Task 1:
In the text on families and death by overdose, how many families did the study examine?
Task 2:
Carry on the text about families and death by overdose from the point where it stops.

··· Selected excerpt

Full Text: Abstract--Death by overdose is loaded with social/moral stigmas, in addition to strong feelings of anger, helplessness, guilt and shame in the families. The objective of this study was to analyze the impact of these feelings on families facing death by overdose. Qualitative methodology was used to study six families with a history of death by overdose of one of their members. The interview was open, and guided by the question "What did you feel with the death of your family member by overdose and what was the impact of this death on your family as a whole?" The families were grouped into two categories: families who knew about the drug use of their family member, and families who were not aware of it. The reports show that secrecy regarding drug use followed by death by overdose arouses feelings of anger, guilt, helplessness, and deprives the family members of information that could allow them to take action. As regards families that were aware of the drug use, there seems to be a "veiled preparation" for a possible death by overdose, bringing about ambivalent situations of grief and relief. The report stresses how disturbing it is to lose a family member by overdose, and points to the need for psychological support for those families.

Keywords--death, drug dependence, family, overdose, qualitative family research


Even though death is a natural process and the only certainty left in a changing world, it usually exerts a great impact on the lives of families. This impact can be even more devastating in the case of death by overdose. It is an abrupt loss by non-natural causes that is loaded with social/moral stigmas, secrecy, shame and denial, in addition to producing strong feelings of anger, helplessness and guilt. The families who lose a member by drug overdose go through a long period of mourning. Moreover, after the death of the user, other deaths (mainly the parents') frequently occur in the family, disrupting the balance in the family vital cycle (Stanton & Todd 1988).

Death has been a universal fear since ancient times. The way the man deals with it, however, has changed over time, possibly as an attempt to reduce the anguish in the face of the finitude of being (Kubler-Ross 1998).

······
··· Collected data

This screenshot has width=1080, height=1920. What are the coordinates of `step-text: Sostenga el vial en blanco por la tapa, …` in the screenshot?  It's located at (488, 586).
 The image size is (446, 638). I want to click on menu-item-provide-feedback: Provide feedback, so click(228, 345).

······

Written reply 1:
Six families, each of which had lost a member to a drug overdose.

Written reply 2:
In ancient times, people had to face death earlier. Ancient rituals related to death aimed at controlling the wrath of the gods. American Indians believed that people were dominated by evil spirits when they died, so they fired arrows to scare them away (Kubler-Ross 1998). In ancient Egypt, the pyramids preserved the mummies of the pharaohs and their belongings, since the people believed that the goods placed there could be enjoyed after death (Aries 1990). Later on, and throughout many centuries, terminal patients remained at home, surrounded by their relatives, making final requests and recommendations. These people were aware of their end beforehand. A sudden death was considered a curse that prevented one from fully living to the end of his life. After the death occurred, the family members covered mirrors, lit candles, sprinkled their houses with holy water and stopped their clocks. The bells tolled and the friends of the deceased performed wake rituals that, depending on their social position, could last many days. After the burial, the family started the mourning ritual, which included restrictions regarding their social life, black clothes to express their grief and their longing, and a period of reintegration of the family members to their routine without the presence of the deceased relative (Maranhao 1992).

In Western societies, men's attitude in the face of death has gone through profound changes in the last 50 years. Death became a veiled issue: death and the dead were concealed from children, and the topic was banned from social conversations.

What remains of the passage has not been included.